Adding lies to bribery and corruption
Bribery and corruption is a given in parenting. If you eat your broccoli you can have ice-cream, if you don’t bring your books home, your computer is off limits… very handy!
Lately I have figured out how often I tell little lies to my kids too. Some are sentimental like when we talk about the toothmouse or Father Christmas. I want to keep the fantasy alive for as long as possible so sometimes I really need to use my imagination as Rebeka’s sense of logic improves. What happens when Father Christmas gets very old and dies? Well, he probably trains up his son (poor junior was hoping to move to a warmer climate and become a lawyer instead) who becomes the new Father Christmas. Becks being Lordy and all decided that a better and more possible explanation was that God performed a miracle and ensured FC would live forever until such time the world ended.

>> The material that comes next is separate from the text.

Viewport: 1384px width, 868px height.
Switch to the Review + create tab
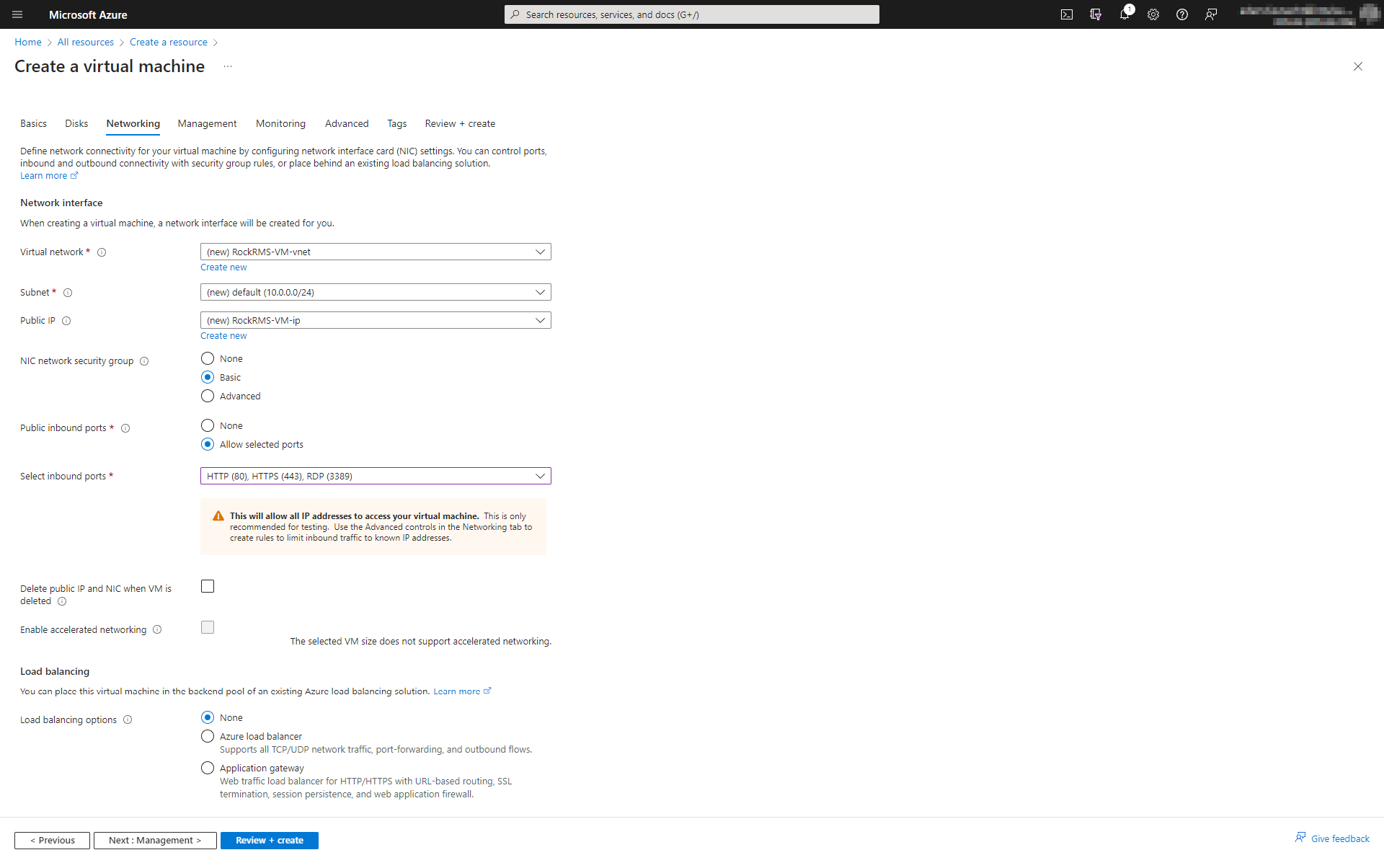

Then yesterday I am dropping my friend’s son off at 5.30 in
rush hour traffic. He’s a very busy boy and
does well in open spaces and climbing stuff, being stuck in the car is less
fun. I keep on yelling talking sweetly
telling them to sit flat on their bums so the safety belt doesn’t slip off
their knees. My girls listen, he
doesn’t immediately and they are almost weeping because the police will lock me up if they
are not safely buckled in. Yip, lied
about that too…. If you do not strap in the police will lock mommy up for not
keeping you safe. It works!
And my latest and most successful: the girls and Gary are full of bites, probably my fleabag cats that picked it up at the vet. I told them last night mom’s bed had fleas in so they better sleep in their own bed the whole night. This morning I am giddy from enough sleep, no one crept into my bed in the middle of the night forcing me to go and sleep in theirs. Yay!


Oh my word - how clever. I think this just may the trick! :-)
Posted by: Bianca W | 15 August 2008 at 10:42 AM
Now that was good thinking girl!
Posted by: cat | 15 August 2008 at 11:48 AM
Second try lucky...
1) The spray flea powder at the supermarket smells like powder - pretty nice.
2)Fleas eggs can last for 18 months, they love skirting boards.
3)If you see a flea in your bed a damp bar of soap traps them, and you can dispose of them post haste! (remove with blob a of soap, loo, flush)!
4) I used to tell my kids that parents who did not love their children allowed them to travel in the front seat, when they were 14 they could travel in the passenger seat - it is a weight factor. I didn't get caught out on that one -fortunately
Posted by: Coral | 17 August 2008 at 02:36 PM
aah yes... corruption, lies and bribery, the fundamentals of parenting!